The extension of the Roman empire over Asia Minor and Syria, and their wars with Mithridates and the Parthians, not only added greatly to the accuracy of their information respecting Western Asia, but extended it, on the N., into the heart of the Caucasian countries, a region of which the Greeks had scarcely any knowledge; while, at the opposite extremity, the expedition of Aelius Gallus made them far better acquainted with the peninsula of Arabia. [Arabia.] The fruits of these discoveries were stored up by the administrative ability of Julius Caesar, Augustus, and Agrippa, who caused measurements and observations to be taken, and recorded in maps and itineraries; and by the literary labours of the great geographer Strabo, whose immortal work is founded on an extensive knowledge and diligent criticism of the writings of the Greek geographers, on the further discoveries made up to his time, and on his own personal observations in extensive travel. (See the art. in the Dict. of Biog.) The brief epitome of Pomponius Mela, who wrote under Claudius, and the elaborate compilation of the elder Pliny, complete the exhibition of Greek and Roman knowledge of Asia (as of the other continents), under the first Caesars.

Meanwhile, though the Tigris and Euphrates had become the final limit of the Roman empire to the E., further advances were made in Armenia and the Caucasus; the Caspian Sea, and the nomad tribes of the North became better known; and information was obtained of a great caravan route between India and the shores of the Caspian, through Bactria, and of another commercial track, leading over the high table-land of Central Asia to the distant regions of the Seres. The wealth and luxury of Rome and her chief provinces were making continually new demands on the energies of commerce, which led to constant accessions of knowledge, especially in the extreme regions of SE. Asia. Meanwhile, a fresh step in the scientific part of geography was made by Marinus of Tyre, under Antoninus Pius, A.D. 150. (See art. in Dict. of Biog.)

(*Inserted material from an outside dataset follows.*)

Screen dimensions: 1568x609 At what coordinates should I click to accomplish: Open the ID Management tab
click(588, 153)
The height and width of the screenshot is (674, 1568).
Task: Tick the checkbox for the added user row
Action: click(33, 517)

Under M. Aurelius, the geography of the ancients reached its highest point, in the celebrated work of Ptolemy, A.D. 160, which remained the text-book of the science down to the Middle Ages. (See art. in Dict. of Biog.) He improved the system of Marinus; constructed a map of the world on a new projection; and tabulated the results of all the geographical knowledge of his time in a list of countries, and the chief places in them, with the longitude and latitude of each appended to its name. His diligence and judgment have received continual confirmation from new discoveries; the greatest defect of his work being that which resulted necessarily from the want of a method for fixing the longitude of places. His chief extension of the knowledge of Asia refers to the peninsula of India beyond the Ganges, and a small portion of the adjacent part of China [Thinae], and some of the islands of the Eastern Archipelago; to the large rivers and great commercial cities in the N. of China [Seres]; to some of the mountain ranges of the table-land of Central Asia [Imaus, &c.]; and to the names of Scythian tribes in the North. [Scythia.]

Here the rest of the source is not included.